* [Problem statement]:
Your answer should repeat exactly the lines from the one holding "Task: Collapse the linuxidc.com database node" through the end of the data, and it should contain no pictures.

━━━━━━

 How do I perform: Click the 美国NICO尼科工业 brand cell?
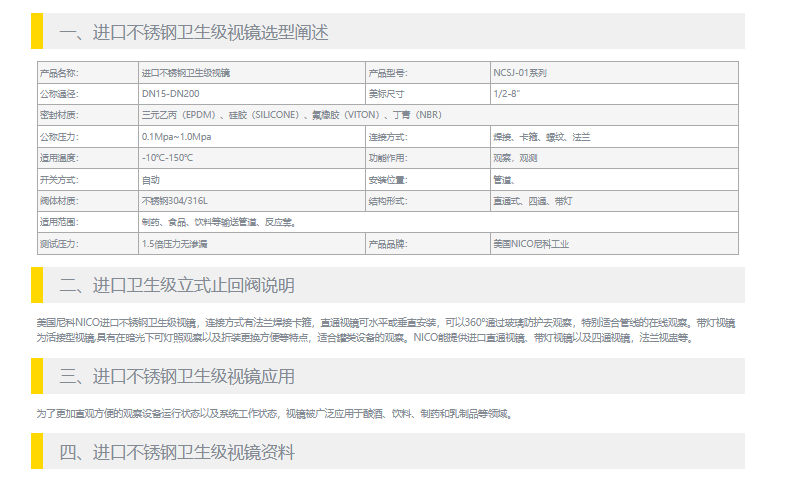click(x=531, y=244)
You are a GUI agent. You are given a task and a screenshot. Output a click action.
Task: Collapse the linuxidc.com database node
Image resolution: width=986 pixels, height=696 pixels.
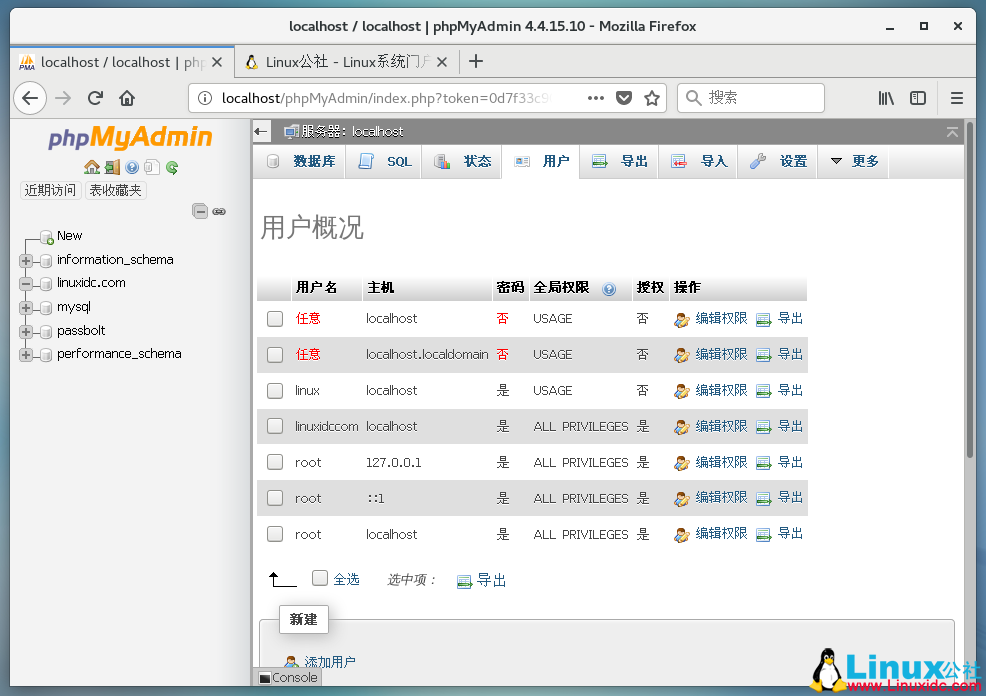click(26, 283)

━━━━━━

* [Answer to this task]:
Task: Collapse the linuxidc.com database node
Image resolution: width=986 pixels, height=696 pixels.
click(26, 283)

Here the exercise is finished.